:: Saved data entries ::

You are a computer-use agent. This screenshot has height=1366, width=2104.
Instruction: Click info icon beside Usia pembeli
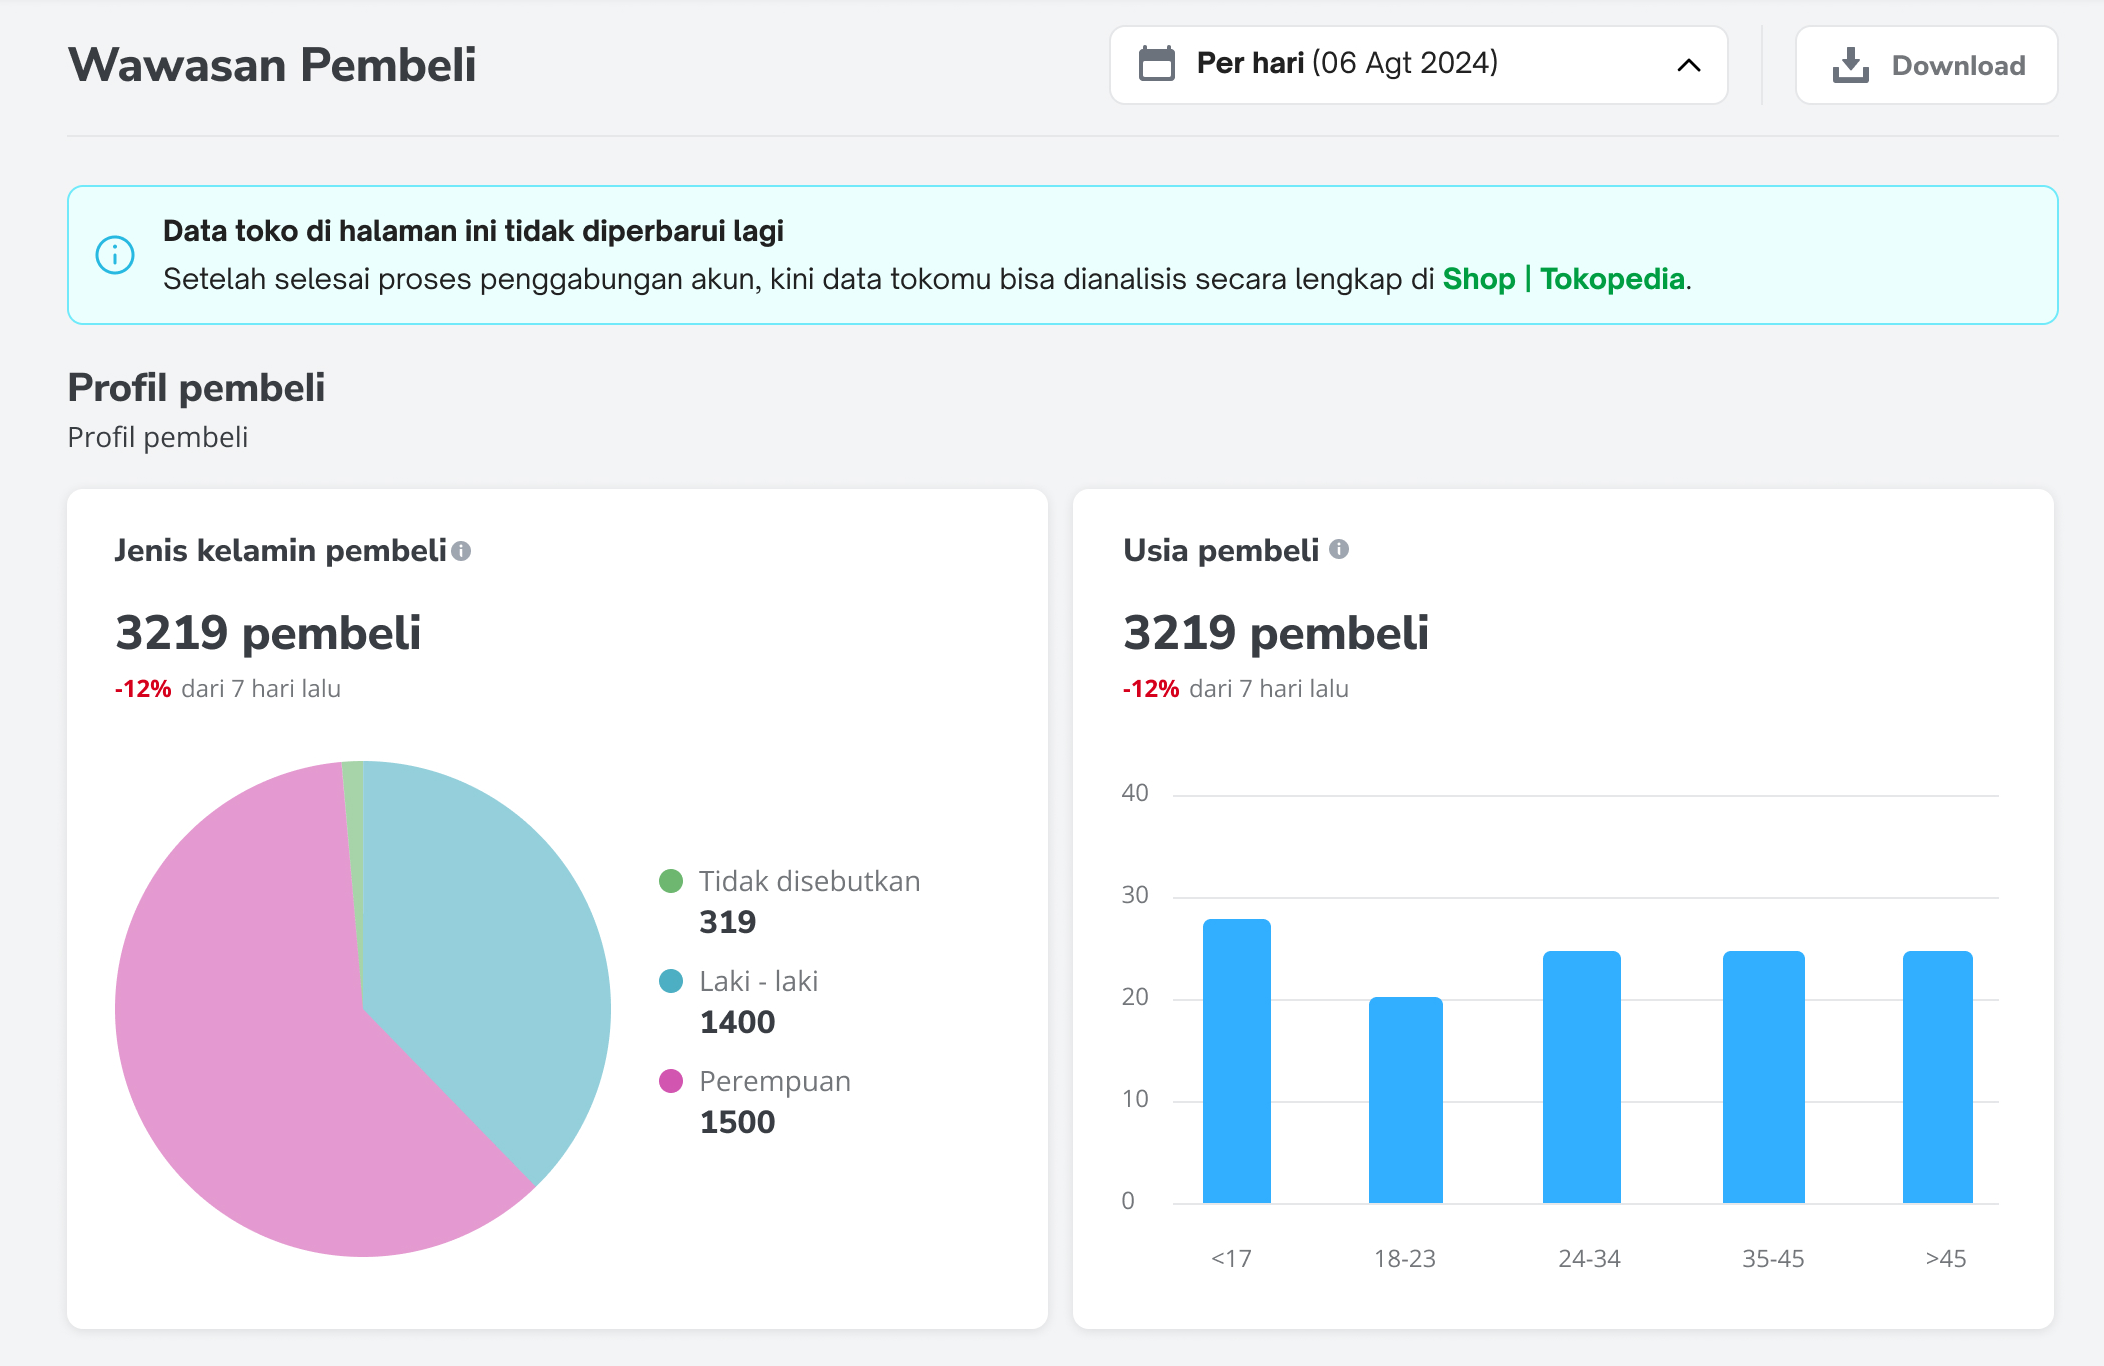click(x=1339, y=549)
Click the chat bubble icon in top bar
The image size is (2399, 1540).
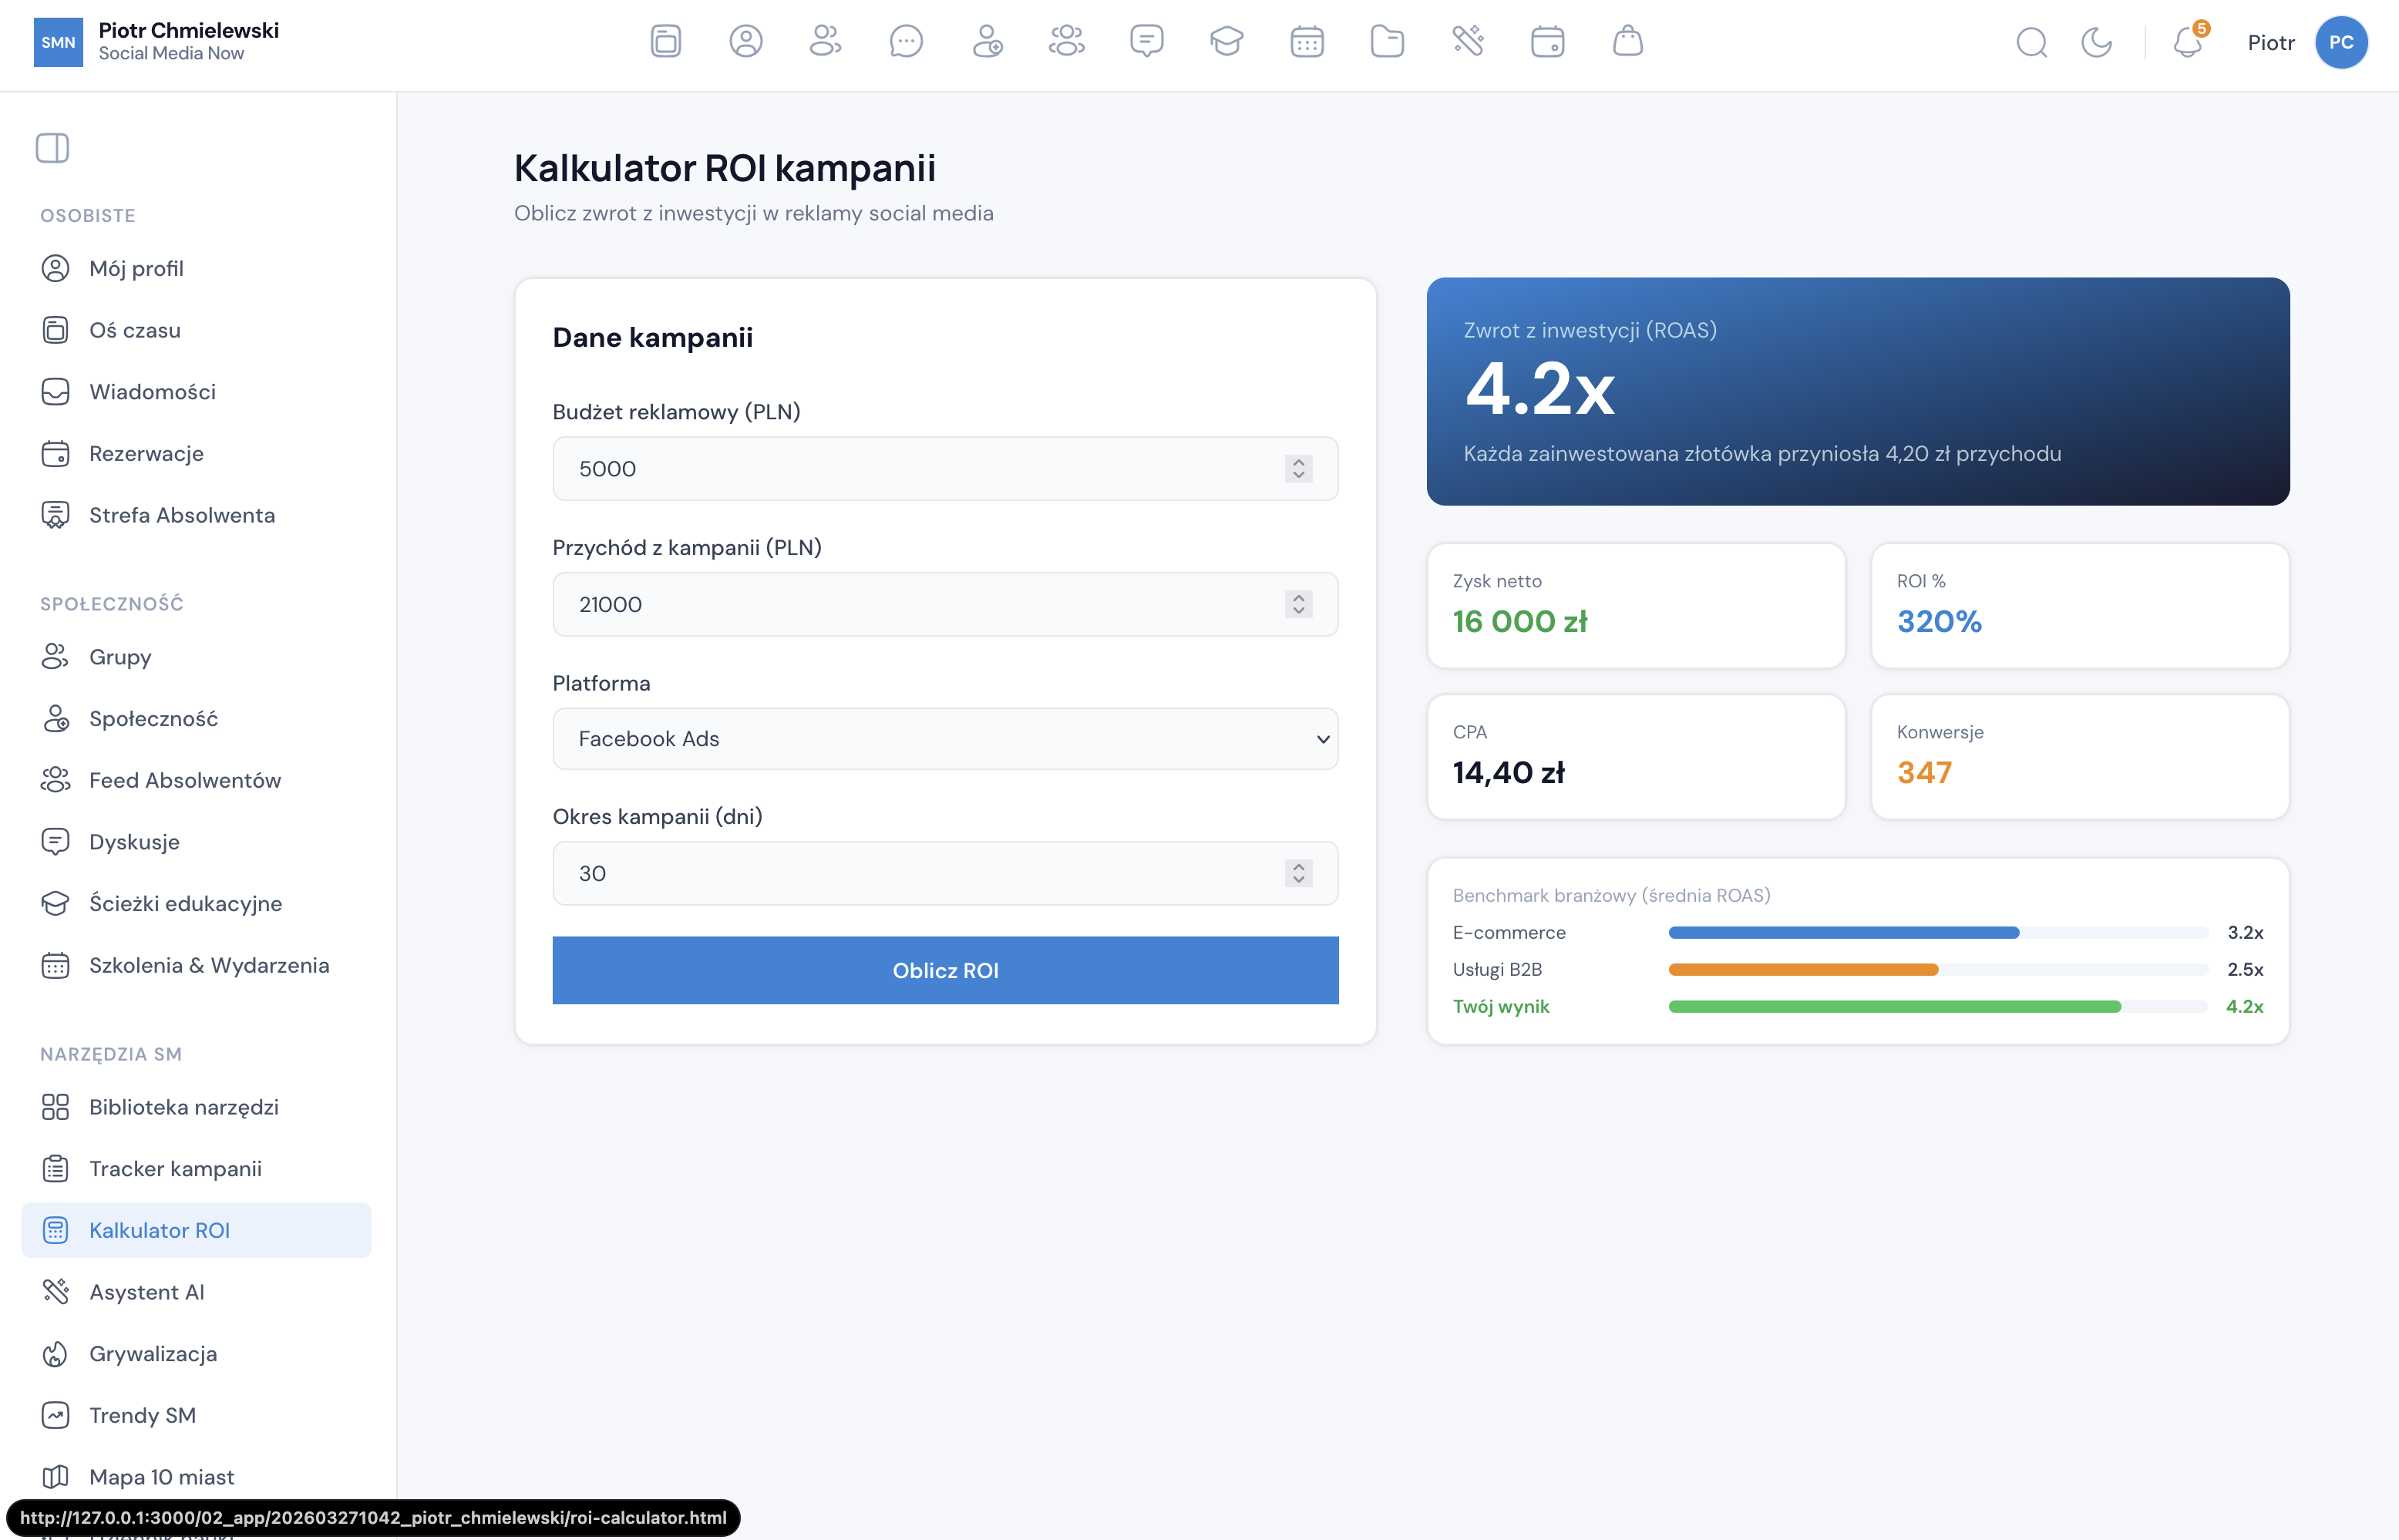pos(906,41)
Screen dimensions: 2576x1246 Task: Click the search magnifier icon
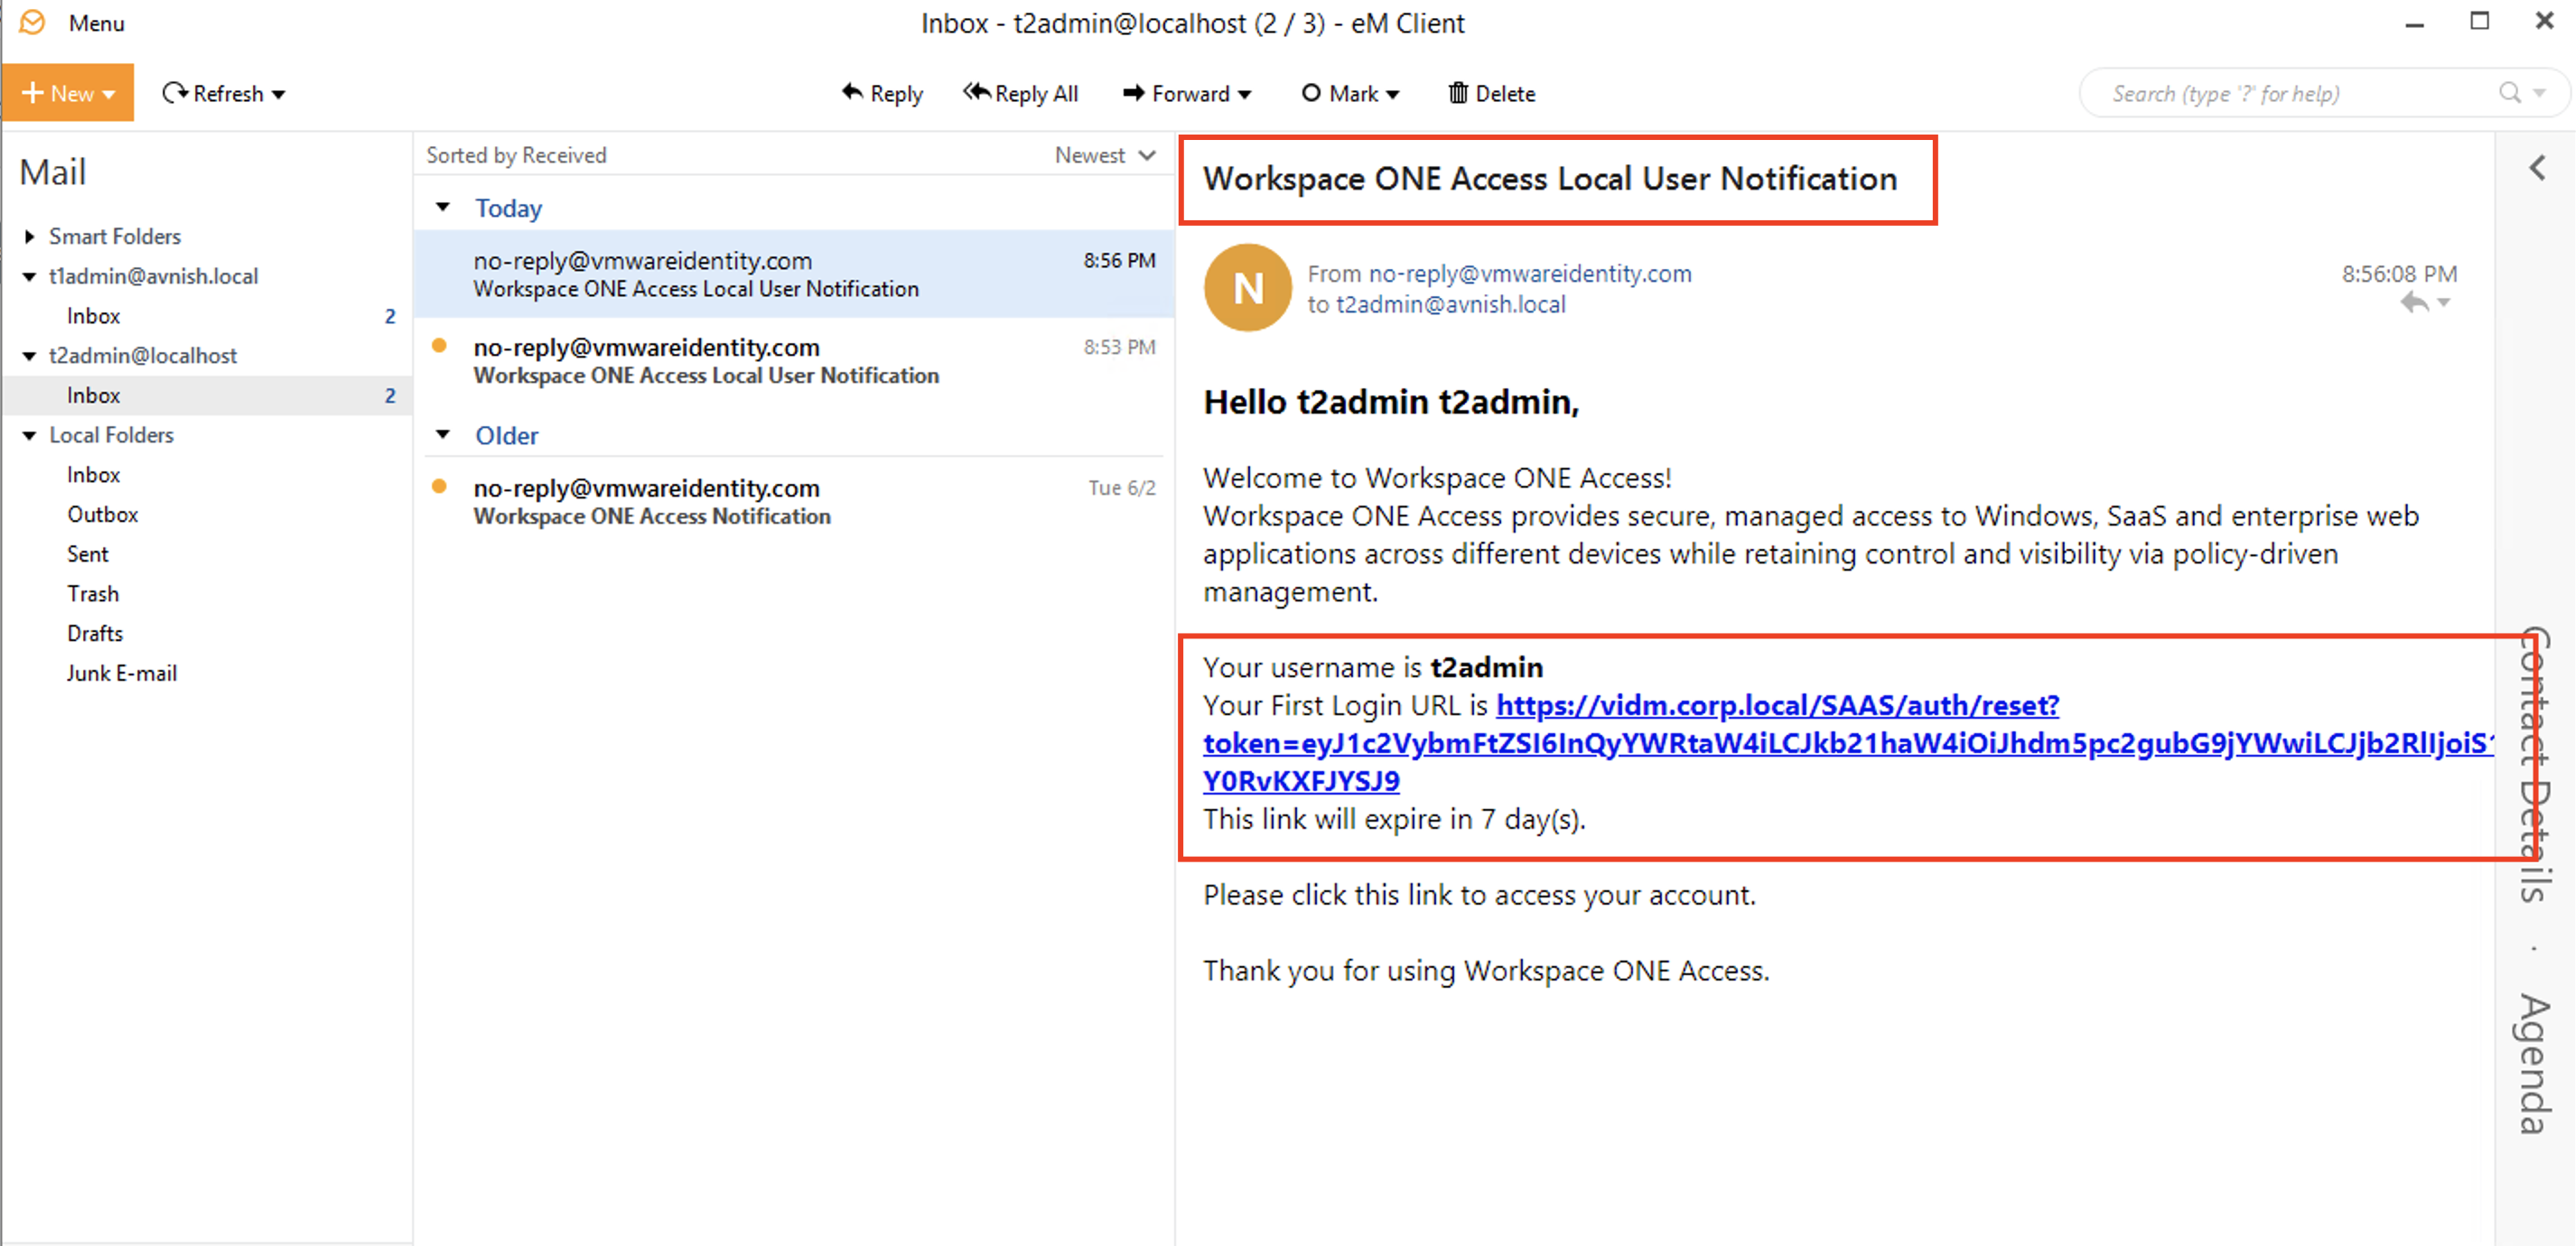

:: WHAT THE TASK ASKS ::
Please give the entries above again exactly as written, leaving out any pictures.

:: RESULT ::
You are a computer-use agent. This screenshot has height=1366, width=2104.
Instruction: Click info icon beside Usia pembeli
click(x=1339, y=549)
Click the chat bubble icon in top bar
The image size is (2399, 1540).
pos(906,41)
Screen dimensions: 2576x1246 Task: Click the search magnifier icon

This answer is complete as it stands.